FAISS Indexes and Search Integration

  • FAISS Indexes can be created and used for evaluation using the BEIR repository. We have added support to Flat-IP, HNSW, PQ, PCAMatrix, and BinaryFlat Indexes.
  • Faiss indexes use various compression algorithms useful for reducing Index memory sizes or improving retrieval speed.
  • You can also save your corpus embeddings as a faiss index, which wasn't possible with the exact search originally.
  • Check out how to evaluate dense retrieval using a faiss index [here] and dimension reduction using PCA [here].

Multilingual Datasets and Evaluation

  • Thanks to @julian-risch, we have added our first multilingual dataset to the BEIR repository - GermanQuAD (German SQuAD dataset).
  • We have changed Elasticsearch now to allow evaluation on languages apart from English, check it out [here].
  • We also have added a DPR model class which lets you load DPR models from Huggingface Repo, you can use this Class now for evaluation let's say the GermanDPR model [link].

DeepCT evaluation

  • We have transformed the original DeepCT code to be able to use tensorflow (tf) >v2.0 and now hosted the latest repo [here].
  • Using the hosted code, we are now able to use DeepCT for evaluation in BEIR using Anserini Retrieval, check [here].

Training Latest MSMARCO v3 Models

  • From the SentenceTransformers repository, we have integrated the latest training code for MSMARCO on custom manually provided hard negatives.

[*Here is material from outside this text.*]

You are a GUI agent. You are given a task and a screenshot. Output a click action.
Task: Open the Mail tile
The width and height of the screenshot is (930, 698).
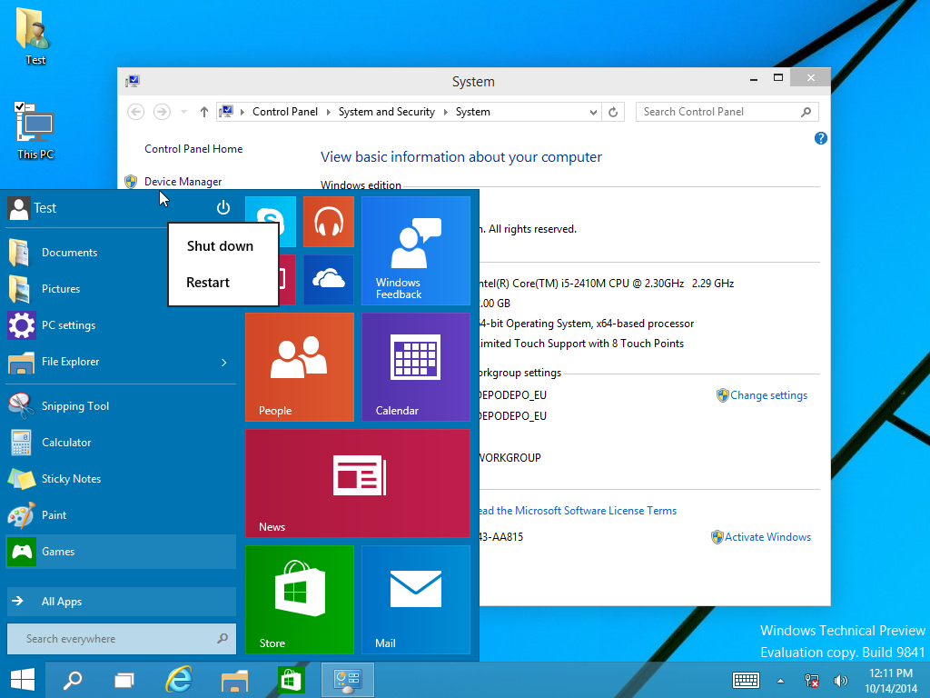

This provides the state-of-the-art SBERT models trained on MSMARCO, check [here].

Using Multiple-GPU for question-generation

  • A big challenge was to use multiple GPUs for the generation of questions much faster. We have included Process-pools to generate questions much faster and now using multiple GPUs also in parallel, check [here].

Integration of Binary Passage Retrievers (BPR)

  • BPR (ACL'21, link) is now integrated within the BEIR benchmark. Now you can easily train a state-of-the-art BPR model on MSMARCO using the loss function described in the original paper, check [here].
  • You can also evaluate BPR now easily now in a zero-shot evaluation fashion, check [here].
  • We would soon open-source the BPR public models trained on MSMARCO.